§ **EXERCISE DIRECTIONS**: Put the lines of the material running from the line with "1568x400 pixels." to the line with "Action: (x=14, y=889)" into a JSON list of strings, one string per line, leaving out blank lines.

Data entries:
☆ ☆ ☆ ☆ ☆ ☆ ☆
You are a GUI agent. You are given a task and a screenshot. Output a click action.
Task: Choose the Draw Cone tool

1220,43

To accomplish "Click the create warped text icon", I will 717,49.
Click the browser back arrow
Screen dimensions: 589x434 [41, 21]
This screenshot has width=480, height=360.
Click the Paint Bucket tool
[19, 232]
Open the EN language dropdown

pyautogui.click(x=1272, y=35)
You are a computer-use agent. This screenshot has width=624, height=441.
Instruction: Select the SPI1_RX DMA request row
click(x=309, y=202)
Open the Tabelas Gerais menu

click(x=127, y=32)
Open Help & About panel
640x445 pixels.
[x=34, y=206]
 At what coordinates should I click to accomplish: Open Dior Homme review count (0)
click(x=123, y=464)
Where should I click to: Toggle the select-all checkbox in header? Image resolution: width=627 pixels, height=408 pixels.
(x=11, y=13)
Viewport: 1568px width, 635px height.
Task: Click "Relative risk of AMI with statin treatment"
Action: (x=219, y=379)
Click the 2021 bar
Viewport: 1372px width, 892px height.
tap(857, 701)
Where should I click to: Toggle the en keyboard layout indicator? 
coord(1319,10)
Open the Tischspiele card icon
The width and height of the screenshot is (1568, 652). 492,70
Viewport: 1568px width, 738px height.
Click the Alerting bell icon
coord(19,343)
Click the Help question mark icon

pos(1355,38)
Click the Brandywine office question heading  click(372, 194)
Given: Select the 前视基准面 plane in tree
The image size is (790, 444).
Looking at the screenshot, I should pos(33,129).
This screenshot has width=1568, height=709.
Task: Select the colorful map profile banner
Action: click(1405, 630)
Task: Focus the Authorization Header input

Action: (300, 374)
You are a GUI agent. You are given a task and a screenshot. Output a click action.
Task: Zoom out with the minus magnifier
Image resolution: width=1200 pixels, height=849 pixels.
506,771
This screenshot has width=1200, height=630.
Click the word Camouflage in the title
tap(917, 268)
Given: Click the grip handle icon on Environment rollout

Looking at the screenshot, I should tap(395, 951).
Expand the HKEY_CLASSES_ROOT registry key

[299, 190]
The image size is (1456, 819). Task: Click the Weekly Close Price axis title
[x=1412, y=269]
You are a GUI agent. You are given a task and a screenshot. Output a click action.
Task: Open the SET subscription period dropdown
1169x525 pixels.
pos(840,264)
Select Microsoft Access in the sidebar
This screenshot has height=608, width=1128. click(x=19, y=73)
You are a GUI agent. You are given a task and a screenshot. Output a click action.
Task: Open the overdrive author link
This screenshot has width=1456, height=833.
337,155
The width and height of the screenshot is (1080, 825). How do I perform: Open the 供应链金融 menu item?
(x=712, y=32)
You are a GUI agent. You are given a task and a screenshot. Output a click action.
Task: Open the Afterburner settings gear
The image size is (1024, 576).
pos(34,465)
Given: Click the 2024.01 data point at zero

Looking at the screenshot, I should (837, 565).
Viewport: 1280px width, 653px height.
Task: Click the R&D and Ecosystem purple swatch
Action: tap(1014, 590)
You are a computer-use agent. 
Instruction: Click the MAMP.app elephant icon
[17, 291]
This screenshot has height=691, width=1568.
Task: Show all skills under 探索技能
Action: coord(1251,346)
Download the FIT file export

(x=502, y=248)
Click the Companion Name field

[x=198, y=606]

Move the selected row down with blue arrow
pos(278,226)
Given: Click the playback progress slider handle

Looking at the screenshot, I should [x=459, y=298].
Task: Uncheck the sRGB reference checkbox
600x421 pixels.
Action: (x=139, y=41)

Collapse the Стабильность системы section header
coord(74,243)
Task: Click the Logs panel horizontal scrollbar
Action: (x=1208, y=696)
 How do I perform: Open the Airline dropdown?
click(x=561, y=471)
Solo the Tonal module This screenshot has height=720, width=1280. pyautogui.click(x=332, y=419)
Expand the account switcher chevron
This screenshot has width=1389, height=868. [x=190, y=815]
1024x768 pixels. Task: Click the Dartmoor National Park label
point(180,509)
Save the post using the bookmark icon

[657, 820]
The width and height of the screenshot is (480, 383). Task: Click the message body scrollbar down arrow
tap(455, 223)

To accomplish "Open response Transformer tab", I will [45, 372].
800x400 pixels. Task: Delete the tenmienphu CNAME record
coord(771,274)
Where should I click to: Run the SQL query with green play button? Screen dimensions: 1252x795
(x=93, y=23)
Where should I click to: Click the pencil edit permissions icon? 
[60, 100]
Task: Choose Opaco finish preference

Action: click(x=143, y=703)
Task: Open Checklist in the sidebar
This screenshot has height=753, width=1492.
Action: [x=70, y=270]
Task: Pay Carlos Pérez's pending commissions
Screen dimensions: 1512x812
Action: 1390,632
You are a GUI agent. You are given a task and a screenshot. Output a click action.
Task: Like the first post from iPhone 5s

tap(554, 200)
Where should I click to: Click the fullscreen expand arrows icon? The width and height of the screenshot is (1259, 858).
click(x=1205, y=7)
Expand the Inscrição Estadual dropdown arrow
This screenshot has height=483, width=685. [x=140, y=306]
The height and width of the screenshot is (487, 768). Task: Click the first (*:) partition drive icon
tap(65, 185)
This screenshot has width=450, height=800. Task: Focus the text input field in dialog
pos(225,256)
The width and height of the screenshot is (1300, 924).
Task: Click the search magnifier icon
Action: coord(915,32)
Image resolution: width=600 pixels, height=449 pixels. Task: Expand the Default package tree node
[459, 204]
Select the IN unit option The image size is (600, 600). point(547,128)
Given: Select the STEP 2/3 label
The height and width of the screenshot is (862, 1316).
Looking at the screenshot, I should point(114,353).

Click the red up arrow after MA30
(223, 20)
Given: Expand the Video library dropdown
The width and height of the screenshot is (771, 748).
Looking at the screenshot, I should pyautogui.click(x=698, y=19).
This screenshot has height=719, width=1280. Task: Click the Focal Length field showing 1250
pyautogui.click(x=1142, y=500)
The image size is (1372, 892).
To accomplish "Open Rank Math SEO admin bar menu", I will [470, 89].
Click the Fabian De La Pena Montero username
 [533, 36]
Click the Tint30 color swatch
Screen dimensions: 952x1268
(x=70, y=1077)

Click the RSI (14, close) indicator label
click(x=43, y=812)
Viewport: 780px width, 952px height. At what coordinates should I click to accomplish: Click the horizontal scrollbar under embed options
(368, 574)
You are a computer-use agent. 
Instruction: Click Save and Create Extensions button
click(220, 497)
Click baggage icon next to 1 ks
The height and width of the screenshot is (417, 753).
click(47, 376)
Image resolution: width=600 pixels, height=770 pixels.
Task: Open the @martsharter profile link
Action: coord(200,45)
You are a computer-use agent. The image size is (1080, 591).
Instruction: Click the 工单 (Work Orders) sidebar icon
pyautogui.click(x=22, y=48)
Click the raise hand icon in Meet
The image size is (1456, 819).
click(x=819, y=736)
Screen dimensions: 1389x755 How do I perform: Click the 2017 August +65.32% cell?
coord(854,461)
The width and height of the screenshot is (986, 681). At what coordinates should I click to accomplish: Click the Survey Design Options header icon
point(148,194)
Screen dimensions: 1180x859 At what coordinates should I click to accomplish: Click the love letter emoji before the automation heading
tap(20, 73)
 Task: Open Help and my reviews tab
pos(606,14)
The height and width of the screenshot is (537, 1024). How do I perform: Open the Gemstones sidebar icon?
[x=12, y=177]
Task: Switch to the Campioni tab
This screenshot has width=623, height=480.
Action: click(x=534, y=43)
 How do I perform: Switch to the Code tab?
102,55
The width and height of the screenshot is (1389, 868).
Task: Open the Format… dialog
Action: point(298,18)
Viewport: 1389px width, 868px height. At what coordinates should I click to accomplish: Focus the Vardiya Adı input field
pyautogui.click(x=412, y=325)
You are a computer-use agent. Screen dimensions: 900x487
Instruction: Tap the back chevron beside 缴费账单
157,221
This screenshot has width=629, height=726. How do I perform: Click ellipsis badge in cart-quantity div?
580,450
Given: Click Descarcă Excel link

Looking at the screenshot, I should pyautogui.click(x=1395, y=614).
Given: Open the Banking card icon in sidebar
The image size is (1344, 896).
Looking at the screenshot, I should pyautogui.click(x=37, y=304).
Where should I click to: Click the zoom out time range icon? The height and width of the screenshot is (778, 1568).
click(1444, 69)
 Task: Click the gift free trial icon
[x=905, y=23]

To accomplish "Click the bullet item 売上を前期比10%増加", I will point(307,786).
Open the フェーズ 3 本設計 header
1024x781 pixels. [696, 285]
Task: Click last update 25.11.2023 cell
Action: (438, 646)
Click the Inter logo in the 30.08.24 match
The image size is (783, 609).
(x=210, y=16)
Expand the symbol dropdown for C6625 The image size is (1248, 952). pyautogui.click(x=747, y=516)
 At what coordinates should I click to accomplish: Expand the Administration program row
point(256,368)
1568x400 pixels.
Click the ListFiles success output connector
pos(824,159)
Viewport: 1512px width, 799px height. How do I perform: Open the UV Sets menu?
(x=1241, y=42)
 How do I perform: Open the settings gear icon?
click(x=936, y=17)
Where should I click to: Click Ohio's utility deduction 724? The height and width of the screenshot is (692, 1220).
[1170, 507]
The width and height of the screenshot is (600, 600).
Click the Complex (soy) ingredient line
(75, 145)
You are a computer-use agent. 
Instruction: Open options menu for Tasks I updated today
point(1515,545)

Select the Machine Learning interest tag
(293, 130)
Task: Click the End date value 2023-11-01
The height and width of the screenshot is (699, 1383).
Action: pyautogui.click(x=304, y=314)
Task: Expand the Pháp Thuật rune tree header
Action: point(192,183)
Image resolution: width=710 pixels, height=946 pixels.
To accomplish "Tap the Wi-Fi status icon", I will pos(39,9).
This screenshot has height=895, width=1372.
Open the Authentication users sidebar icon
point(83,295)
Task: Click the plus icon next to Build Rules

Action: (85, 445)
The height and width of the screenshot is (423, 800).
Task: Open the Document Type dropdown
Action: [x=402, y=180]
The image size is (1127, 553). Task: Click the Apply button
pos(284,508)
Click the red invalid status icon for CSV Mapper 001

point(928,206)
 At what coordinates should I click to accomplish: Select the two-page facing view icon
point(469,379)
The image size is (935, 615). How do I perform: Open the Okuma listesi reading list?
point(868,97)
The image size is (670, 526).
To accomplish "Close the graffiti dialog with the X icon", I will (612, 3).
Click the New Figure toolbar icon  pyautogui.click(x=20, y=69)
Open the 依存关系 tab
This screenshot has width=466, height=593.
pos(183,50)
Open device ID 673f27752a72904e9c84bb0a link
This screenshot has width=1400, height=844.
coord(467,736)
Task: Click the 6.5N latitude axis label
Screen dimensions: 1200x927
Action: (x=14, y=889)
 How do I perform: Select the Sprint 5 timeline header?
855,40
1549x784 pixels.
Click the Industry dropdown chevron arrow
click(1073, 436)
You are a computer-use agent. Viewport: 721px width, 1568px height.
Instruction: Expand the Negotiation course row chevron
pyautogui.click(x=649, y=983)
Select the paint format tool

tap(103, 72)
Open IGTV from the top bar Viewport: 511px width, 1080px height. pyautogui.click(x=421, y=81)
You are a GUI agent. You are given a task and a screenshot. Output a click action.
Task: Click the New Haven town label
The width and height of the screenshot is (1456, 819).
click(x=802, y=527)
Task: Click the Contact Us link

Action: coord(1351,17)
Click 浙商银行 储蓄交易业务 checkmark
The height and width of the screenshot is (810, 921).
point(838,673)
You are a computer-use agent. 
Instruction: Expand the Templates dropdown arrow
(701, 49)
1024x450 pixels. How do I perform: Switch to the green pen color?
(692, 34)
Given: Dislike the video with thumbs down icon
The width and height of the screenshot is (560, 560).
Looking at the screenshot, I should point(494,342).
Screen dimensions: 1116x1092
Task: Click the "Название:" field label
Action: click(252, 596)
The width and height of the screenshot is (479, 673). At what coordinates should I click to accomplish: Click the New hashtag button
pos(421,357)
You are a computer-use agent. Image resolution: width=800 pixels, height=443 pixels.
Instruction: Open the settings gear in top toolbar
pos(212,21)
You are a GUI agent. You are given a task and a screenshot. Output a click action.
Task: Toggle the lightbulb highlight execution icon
☆ ☆ ☆ ☆ ☆ ☆ ☆
§ **ANSWER BELOW**:
[
  "1568x400 pixels.",
  "Click the ListFiles success output connector",
  "pos(824,159)",
  "Viewport: 1512px width, 799px height. How do I perform: Open the UV Sets menu?",
  "(x=1241, y=42)",
  " How do I perform: Open the settings gear icon?",
  "click(x=936, y=17)",
  "Where should I click to: Click Ohio's utility deduction 724? The height and width of the screenshot is (692, 1220).",
  "[1170, 507]",
  "The width and height of the screenshot is (600, 600).",
  "Click the Complex (soy) ingredient line",
  "(75, 145)",
  "You are a computer-use agent. ",
  "Instruction: Open options menu for Tasks I updated today",
  "point(1515,545)",
  "Select the Machine Learning interest tag",
  "(293, 130)",
  "Task: Click the End date value 2023-11-01",
  "The height and width of the screenshot is (699, 1383).",
  "Action: pyautogui.click(x=304, y=314)",
  "Task: Expand the Pháp Thuật rune tree header",
  "Action: point(192,183)",
  "Image resolution: width=710 pixels, height=946 pixels.",
  "To accomplish \"Tap the Wi-Fi status icon\", I will pos(39,9).",
  "This screenshot has height=895, width=1372.",
  "Open the Authentication users sidebar icon",
  "point(83,295)",
  "Task: Click the plus icon next to Build Rules",
  "Action: (85, 445)",
  "The height and width of the screenshot is (423, 800).",
  "Task: Open the Document Type dropdown",
  "Action: [x=402, y=180]",
  "The image size is (1127, 553). Task: Click the Apply button",
  "pos(284,508)",
  "Click the red invalid status icon for CSV Mapper 001",
  "point(928,206)",
  " At what coordinates should I click to accomplish: Select the two-page facing view icon",
  "point(469,379)",
  "The image size is (935, 615). How do I perform: Open the Okuma listesi reading list?",
  "point(868,97)",
  "The image size is (670, 526).",
  "To accomplish \"Close the graffiti dialog with the X icon\", I will (612, 3).",
  "Click the New Figure toolbar icon  pyautogui.click(x=20, y=69)",
  "Open the 依存关系 tab",
  "This screenshot has width=466, height=593.",
  "pos(183,50)",
  "Open device ID 673f27752a72904e9c84bb0a link",
  "This screenshot has width=1400, height=844.",
  "coord(467,736)",
  "Task: Click the 6.5N latitude axis label",
  "Screen dimensions: 1200x927",
  "Action: (x=14, y=889)"
]